# Required action
Transcribe the records word for word, beginning with the first line and ending with the line that contains "Show hidden system"; include nothing else.
=-=-=-=-=
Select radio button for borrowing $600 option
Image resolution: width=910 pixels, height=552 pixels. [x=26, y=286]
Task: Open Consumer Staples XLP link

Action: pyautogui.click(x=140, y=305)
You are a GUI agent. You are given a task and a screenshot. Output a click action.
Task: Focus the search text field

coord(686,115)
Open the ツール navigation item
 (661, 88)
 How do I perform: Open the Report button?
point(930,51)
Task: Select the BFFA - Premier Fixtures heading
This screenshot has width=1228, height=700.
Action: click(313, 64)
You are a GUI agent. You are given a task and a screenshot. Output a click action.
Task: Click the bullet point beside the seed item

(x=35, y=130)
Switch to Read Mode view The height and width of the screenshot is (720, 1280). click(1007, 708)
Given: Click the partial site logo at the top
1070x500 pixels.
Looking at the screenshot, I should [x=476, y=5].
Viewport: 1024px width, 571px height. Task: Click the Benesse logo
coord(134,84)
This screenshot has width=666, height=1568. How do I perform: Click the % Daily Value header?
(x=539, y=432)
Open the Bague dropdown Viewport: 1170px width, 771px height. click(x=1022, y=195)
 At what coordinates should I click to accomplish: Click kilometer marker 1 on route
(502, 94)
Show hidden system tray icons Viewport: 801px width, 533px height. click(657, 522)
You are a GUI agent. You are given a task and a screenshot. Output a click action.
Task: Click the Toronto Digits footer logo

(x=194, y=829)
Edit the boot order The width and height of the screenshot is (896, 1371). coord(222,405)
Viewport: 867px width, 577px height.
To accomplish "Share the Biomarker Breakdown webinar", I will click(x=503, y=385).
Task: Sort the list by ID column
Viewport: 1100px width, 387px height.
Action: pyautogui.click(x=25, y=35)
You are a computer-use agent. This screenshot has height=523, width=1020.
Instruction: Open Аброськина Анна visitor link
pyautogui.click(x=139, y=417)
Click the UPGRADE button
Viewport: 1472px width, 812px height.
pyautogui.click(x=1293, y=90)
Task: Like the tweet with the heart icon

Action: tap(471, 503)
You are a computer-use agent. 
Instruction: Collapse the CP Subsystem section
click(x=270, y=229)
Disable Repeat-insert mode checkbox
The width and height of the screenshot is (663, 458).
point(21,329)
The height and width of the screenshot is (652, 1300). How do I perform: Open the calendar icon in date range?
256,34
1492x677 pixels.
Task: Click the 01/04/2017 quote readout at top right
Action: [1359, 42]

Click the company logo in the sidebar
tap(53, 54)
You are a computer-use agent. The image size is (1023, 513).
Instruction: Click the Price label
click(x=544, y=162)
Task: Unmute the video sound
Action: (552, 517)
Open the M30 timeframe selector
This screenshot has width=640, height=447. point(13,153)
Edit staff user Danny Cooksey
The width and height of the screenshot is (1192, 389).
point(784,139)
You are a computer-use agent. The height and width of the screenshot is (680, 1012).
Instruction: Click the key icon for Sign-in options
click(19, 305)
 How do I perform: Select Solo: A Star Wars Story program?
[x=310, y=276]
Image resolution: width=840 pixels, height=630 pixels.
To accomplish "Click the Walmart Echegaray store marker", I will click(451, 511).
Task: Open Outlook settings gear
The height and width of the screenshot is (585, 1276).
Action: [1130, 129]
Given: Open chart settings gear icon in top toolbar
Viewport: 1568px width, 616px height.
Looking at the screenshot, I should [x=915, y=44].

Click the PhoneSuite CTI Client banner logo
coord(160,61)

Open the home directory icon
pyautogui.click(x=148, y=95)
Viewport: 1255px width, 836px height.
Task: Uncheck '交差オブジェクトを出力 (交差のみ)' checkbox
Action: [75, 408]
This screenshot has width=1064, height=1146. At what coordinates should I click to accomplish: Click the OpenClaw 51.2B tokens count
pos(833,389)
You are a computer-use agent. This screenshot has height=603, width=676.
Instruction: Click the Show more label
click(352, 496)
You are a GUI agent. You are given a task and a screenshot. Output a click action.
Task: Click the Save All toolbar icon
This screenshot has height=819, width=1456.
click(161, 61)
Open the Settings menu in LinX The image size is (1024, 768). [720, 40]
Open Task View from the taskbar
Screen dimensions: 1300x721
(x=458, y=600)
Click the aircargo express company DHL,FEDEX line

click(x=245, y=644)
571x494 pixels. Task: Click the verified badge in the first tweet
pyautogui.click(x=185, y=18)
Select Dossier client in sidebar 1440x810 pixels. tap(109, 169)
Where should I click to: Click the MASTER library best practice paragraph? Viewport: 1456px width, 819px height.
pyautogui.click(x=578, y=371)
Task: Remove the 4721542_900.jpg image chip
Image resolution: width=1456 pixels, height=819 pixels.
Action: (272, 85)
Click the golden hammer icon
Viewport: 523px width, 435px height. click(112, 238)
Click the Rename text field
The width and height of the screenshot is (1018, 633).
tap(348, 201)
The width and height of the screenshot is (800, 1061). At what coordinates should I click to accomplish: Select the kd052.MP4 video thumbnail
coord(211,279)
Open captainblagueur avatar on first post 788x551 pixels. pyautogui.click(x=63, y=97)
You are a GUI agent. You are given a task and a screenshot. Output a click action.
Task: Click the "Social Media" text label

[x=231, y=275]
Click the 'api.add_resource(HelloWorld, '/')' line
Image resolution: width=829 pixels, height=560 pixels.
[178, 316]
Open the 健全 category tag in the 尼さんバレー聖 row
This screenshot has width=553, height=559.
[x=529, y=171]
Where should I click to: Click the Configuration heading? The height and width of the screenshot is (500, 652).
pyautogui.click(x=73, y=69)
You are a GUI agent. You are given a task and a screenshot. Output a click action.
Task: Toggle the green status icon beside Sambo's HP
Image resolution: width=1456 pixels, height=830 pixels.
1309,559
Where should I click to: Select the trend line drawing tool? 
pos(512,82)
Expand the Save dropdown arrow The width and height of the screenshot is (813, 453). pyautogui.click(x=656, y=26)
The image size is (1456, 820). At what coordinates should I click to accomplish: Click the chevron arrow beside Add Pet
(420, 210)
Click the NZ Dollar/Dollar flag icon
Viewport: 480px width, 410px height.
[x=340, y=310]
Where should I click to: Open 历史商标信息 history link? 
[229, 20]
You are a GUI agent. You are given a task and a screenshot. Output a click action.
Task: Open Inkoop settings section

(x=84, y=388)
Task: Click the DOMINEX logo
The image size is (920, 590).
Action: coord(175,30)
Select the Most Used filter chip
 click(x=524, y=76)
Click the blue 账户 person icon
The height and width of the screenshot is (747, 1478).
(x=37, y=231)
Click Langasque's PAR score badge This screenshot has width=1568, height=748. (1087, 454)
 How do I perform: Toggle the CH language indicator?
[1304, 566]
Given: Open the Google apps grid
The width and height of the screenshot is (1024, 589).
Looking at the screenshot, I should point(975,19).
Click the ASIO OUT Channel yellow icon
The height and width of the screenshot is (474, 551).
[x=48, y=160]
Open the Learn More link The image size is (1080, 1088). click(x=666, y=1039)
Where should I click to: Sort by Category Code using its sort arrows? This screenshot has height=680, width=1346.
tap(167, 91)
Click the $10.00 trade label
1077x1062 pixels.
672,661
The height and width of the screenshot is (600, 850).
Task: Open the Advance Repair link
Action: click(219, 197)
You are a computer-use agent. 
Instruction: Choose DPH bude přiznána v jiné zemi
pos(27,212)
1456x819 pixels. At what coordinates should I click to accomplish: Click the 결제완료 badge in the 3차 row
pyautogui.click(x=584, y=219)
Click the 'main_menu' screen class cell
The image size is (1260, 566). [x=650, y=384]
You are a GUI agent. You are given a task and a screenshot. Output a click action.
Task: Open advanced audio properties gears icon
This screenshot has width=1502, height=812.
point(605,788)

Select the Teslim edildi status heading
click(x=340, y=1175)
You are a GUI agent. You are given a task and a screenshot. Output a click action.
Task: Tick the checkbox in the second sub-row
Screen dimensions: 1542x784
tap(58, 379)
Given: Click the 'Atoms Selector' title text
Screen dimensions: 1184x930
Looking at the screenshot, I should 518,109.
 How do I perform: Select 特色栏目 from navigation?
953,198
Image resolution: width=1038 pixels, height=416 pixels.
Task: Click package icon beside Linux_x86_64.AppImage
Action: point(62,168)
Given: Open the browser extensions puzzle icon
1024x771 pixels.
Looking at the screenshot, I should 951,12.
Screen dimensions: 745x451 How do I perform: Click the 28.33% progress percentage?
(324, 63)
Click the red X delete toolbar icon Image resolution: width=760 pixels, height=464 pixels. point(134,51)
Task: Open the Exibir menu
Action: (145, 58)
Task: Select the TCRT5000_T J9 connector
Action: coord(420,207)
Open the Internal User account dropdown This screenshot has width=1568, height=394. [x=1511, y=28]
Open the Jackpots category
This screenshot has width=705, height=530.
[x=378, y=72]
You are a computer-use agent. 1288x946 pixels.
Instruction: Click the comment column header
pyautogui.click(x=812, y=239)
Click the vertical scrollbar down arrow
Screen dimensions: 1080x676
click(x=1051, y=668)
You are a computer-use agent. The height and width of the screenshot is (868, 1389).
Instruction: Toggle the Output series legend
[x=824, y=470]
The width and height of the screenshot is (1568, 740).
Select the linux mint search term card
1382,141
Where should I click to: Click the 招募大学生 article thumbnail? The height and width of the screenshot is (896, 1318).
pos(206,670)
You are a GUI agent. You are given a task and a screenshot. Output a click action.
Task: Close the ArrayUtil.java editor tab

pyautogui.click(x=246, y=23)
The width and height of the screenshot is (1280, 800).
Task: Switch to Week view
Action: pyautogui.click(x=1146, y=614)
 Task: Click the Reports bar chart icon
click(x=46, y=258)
=-=-=-=-=
# Response to this task
Select radio button for borrowing $600 option
Image resolution: width=910 pixels, height=552 pixels. [x=26, y=286]
Task: Open Consumer Staples XLP link

Action: pyautogui.click(x=140, y=305)
You are a GUI agent. You are given a task and a screenshot. Output a click action.
Task: Focus the search text field

coord(686,115)
Open the ツール navigation item
 (661, 88)
 How do I perform: Open the Report button?
point(930,51)
Task: Select the BFFA - Premier Fixtures heading
This screenshot has width=1228, height=700.
Action: click(313, 64)
You are a GUI agent. You are given a task and a screenshot. Output a click action.
Task: Click the bullet point beside the seed item

(x=35, y=130)
Switch to Read Mode view The height and width of the screenshot is (720, 1280). click(1007, 708)
Given: Click the partial site logo at the top
1070x500 pixels.
Looking at the screenshot, I should [x=476, y=5].
Viewport: 1024px width, 571px height. Task: Click the Benesse logo
coord(134,84)
This screenshot has width=666, height=1568. How do I perform: Click the % Daily Value header?
(x=539, y=432)
Open the Bague dropdown Viewport: 1170px width, 771px height. click(x=1022, y=195)
 At what coordinates should I click to accomplish: Click kilometer marker 1 on route
(502, 94)
Show hidden system tray icons Viewport: 801px width, 533px height. click(657, 522)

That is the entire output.